The Bible and the Almanac

How Pete Seeger got his start: an excerpt from Alec Wilkinson's new biography, The Protest Singer

Pete Seeger, shown singing in an undated photo, traveled light, always ready to make music.
Seeger often sang at union rallies and meetings.
Woody Guthrie (left) and Seeger in 1941; they first met in 1939.

On the day of his subject's ninetieth birthday, May 3, Alec Wilkinson's The Protest Singer: An Intimate Portrait of Pete Seeger (of the College class of 1940) will be published (Knopf, $22). The book ends with Seeger's unbending testimony before the House Un-American Activities Committee, on August 18, 1955. It begins, briskly, as follows.

 

It was the ambition of the singer and songwriter Pete Seeger as a child, in the 1920s, to be an Indian, a farmer, a forest ranger, or possibly an artist, because he liked to draw. He went to Harvard [1936-1938], joined the tenor banjo society, and studied sociology in the hope of becoming a journalist, but at the end of his second year he left before taking his exams and rode a bicycle west, across New York State. If he encountered a group of people making music on a porch or around a fire, he added himself to it and asked them to teach him the songs. He was tall and thin and earnest and polite. To eat, he made watercolor sketches of a farm from the fields, then knocked on the farmhouse door and asked to trade the drawing for a meal.

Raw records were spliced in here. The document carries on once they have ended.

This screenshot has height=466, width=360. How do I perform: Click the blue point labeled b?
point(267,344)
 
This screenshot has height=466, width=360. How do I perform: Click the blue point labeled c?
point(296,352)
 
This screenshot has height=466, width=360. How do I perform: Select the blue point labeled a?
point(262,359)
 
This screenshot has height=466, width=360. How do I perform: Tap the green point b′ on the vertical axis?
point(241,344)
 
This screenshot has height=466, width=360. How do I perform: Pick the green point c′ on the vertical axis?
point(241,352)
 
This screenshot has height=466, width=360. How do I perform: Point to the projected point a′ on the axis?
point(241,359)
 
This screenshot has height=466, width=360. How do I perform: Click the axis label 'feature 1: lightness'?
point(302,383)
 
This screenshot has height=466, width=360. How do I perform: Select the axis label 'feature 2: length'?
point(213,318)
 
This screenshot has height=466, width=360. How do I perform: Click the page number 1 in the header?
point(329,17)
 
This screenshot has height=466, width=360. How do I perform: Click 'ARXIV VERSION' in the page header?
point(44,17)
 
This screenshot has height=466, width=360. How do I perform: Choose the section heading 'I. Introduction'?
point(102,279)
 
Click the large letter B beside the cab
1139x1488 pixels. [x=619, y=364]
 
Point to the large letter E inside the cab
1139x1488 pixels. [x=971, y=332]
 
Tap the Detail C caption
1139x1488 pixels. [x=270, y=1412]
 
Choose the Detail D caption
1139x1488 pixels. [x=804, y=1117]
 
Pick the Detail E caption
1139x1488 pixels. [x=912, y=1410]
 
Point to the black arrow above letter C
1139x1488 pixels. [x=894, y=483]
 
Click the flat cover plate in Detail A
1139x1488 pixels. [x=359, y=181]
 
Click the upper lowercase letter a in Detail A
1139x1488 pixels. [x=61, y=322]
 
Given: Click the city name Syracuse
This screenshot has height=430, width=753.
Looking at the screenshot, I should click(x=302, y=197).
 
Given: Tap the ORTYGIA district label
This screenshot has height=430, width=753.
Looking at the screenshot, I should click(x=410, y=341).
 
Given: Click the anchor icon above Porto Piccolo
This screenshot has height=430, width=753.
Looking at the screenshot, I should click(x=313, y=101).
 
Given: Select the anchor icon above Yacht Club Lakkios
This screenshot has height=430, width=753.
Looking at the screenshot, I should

In the early 1940s, Seeger belonged to a group called the Almanac Singers, which included Woody Guthrie. The name derived from there being in most working-class homes two books, a Bible and an almanac, one for this world and one for the next. The Almanac Singers appeared mainly at strikes and at rallies supporting the rights of laborers. Seeger says that the band was "famous to readers of the Daily Worker," the newspaper of the Communist Party. The Almanac Singers broke up in 1942, after Seeger was drafted. Following the war, Seeger performed on his own for a while, then became a member of the Weavers, whose version of "Goodnight, Irene," by Huddie Ledbetter, called Leadbelly, was, for thirteen weeks in 1950, the best-selling record in America. The Weavers quit playing in 1952, after an informant told the House Un-American Activities Committee that three of the four Weavers, including Seeger, were Communists. (Seeger knew students at Harvard who were Communists, and, with the idea in mind of a more equitable world, he became one for several years, too.) Following the informant's testimony, the Weavers found fewer and fewer places to work. Seeger and his wife, Toshi, decided that Seeger should sing for any audience that would have him. They printed a brochure and sent it to summer camps, colleges, schools, churches, and any other organizations that they thought might be sympathetic. Seeger began engaging in what he calls "guerilla cultural tactics."...[H]e grew accustomed to pickets with signs saying "Moscow's Canary" and "Khrushchev's Songbird." In How Can I Keep from Singing, a biography of Seeger, David Dunaway writes that a poll conducted during the period by Harvard said that 52 percent of the American people thought that Communists should be put in jail.